Everyday Things
The MAG - 01.23
There is a very special museum in Istanbul, The Museum of Innocence, which houses an array of things from knick-knacks to ashtrays, cigarette butts to notebooks, combs to clothespins and worn-out lipsticks that belonged to Fusun. Fusun was the woman Turkish Nobel laureate Orhan Pamuk was in love with, and he dedicated this museum and the novel The Museum of Innocence to her, where of each object he traces the history, highlighting its context, date and occasion.
These are not precious things, but traces that, like mile markers, indicate the path, not of a journey, but of an ordinary daily life and that mark the passing of time. Numerous writers have recounted the things of their daily lives, beginning with Georges Perec, who in his famous novel Life: A User’s Manual, provides room by room a very detailed, borderline maniacal, description, even dwelling on the number of petals on a rose arranged on a bedside table next to a bed.
Without literary presumptions, I would like to dwell on a category of objects, often superfluous, often useless, and which are numerous in our homes. They are referred to as furnishing accessories and, during recent times, have also known periods of oblivion, ousted from wall units.

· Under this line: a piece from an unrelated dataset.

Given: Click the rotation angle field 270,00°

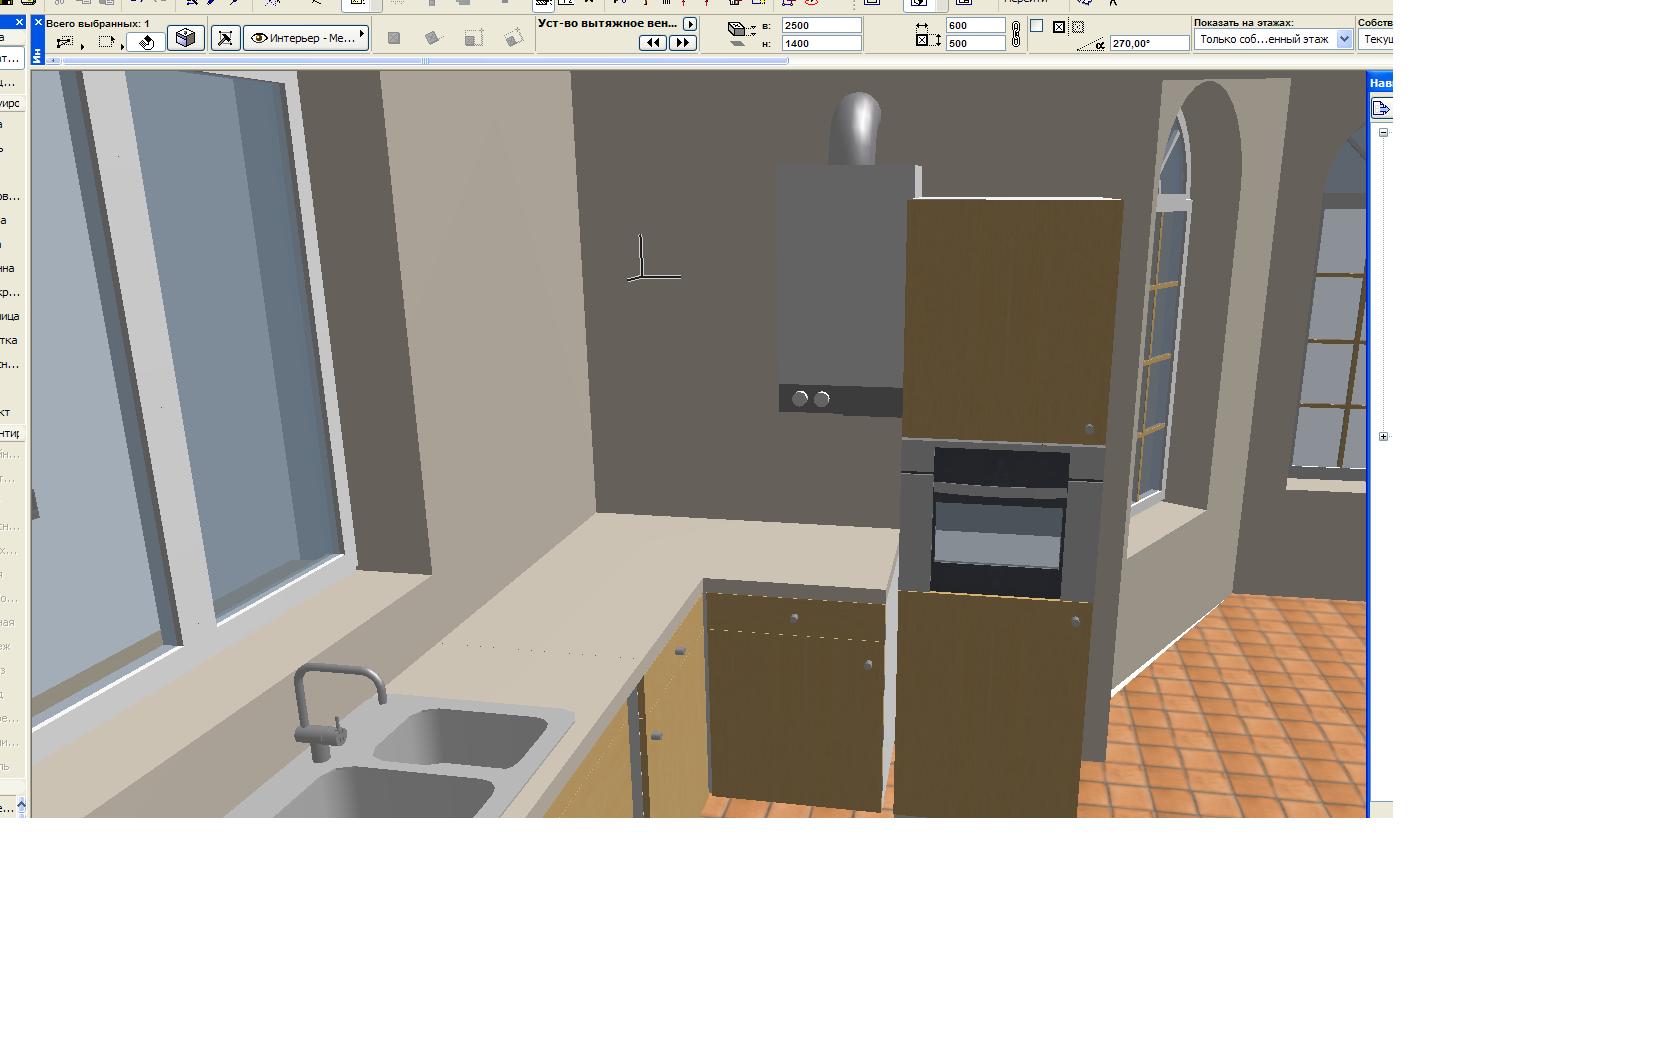Looking at the screenshot, I should pos(1149,43).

Furnishing accessories, due also to our forces anti-COVID seclusion, are back in vogue. There are reissues of desks, bar cabinets, secretaires, trolleys, small tables with wheels next to the sofa, like Franco Albini’s Cicognino for Cassina, display cabinets, buffets, sideboards, ottomans, and cushions deemed disreputable on linear island sofas with ergonomic backrests.
Cassina broadens its spectrum, thanks to its collaboration with the historic Ginori brand, and also offers a ceramic table collection with graphic designs by Formafantasma, made by skilled Ginori artisans.
And who knows, maybe sewing cabinets, equipped with special spaces that hold necessities for embroidery and sewing, currently stored helter skelter in cookie tins, might also make a comeback.
There are already signs that designers are paying attention to these “helpful” objects. For her grandmother, Francesca Lanzavecchia invented an object that consisted of a sort of cane with a round hand and attached to a tripod by a tripod table on wheels, which functioned as a tray to carry two coffees. And her other design, also with the function of a cane, equipped with three legs with wheels and a round container designed to accommodate balls of yarn and knitting needles.